TASK DATA:

_____

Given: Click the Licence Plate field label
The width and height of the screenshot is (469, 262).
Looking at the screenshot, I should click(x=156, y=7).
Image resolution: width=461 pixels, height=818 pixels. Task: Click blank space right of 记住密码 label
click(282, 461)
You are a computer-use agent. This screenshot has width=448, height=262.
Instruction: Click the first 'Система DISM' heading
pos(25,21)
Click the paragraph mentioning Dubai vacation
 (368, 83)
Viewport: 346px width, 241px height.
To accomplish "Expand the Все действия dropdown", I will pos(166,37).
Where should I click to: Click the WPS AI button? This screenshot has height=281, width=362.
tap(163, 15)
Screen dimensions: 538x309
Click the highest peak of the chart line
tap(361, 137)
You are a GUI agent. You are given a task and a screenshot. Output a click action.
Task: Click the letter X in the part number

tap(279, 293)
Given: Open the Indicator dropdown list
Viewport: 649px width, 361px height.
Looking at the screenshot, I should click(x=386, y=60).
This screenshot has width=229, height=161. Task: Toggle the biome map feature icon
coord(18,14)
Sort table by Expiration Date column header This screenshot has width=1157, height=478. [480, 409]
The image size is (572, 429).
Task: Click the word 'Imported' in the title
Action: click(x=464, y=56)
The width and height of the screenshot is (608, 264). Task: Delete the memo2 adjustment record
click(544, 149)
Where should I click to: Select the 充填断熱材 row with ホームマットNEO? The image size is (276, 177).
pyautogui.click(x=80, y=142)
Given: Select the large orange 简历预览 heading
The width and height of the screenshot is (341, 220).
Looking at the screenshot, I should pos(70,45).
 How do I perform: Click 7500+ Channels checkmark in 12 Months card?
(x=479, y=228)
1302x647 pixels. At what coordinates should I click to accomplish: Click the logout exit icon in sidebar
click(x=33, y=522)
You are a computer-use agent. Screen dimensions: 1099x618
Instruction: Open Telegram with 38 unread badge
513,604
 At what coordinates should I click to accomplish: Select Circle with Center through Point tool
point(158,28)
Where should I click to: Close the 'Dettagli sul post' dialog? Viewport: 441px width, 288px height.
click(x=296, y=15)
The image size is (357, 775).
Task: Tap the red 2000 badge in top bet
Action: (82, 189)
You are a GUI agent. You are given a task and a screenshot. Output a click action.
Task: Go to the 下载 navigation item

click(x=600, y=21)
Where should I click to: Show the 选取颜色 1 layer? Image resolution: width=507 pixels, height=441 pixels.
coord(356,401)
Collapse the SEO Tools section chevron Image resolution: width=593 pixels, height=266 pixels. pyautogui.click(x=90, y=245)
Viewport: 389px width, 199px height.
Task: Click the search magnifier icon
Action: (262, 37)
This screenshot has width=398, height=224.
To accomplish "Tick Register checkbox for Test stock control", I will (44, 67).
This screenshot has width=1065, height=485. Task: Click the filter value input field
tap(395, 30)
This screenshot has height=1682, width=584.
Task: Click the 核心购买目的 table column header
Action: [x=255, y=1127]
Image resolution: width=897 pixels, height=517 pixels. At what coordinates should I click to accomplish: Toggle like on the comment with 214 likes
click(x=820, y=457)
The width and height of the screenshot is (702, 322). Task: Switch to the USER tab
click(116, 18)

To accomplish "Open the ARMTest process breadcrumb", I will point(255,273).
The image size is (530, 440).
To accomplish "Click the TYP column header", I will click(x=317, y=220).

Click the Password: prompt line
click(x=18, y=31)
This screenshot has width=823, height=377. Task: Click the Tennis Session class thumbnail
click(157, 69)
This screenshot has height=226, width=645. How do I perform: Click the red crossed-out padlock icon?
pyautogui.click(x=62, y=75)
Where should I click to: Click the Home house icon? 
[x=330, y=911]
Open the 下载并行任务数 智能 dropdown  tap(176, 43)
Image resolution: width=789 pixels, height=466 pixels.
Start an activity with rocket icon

_____

EXERCISE BRIEF:
Check each line above for "agent" and give the number of lines that match, nothing more.

SOLUTION TO THE PROBLEM:
4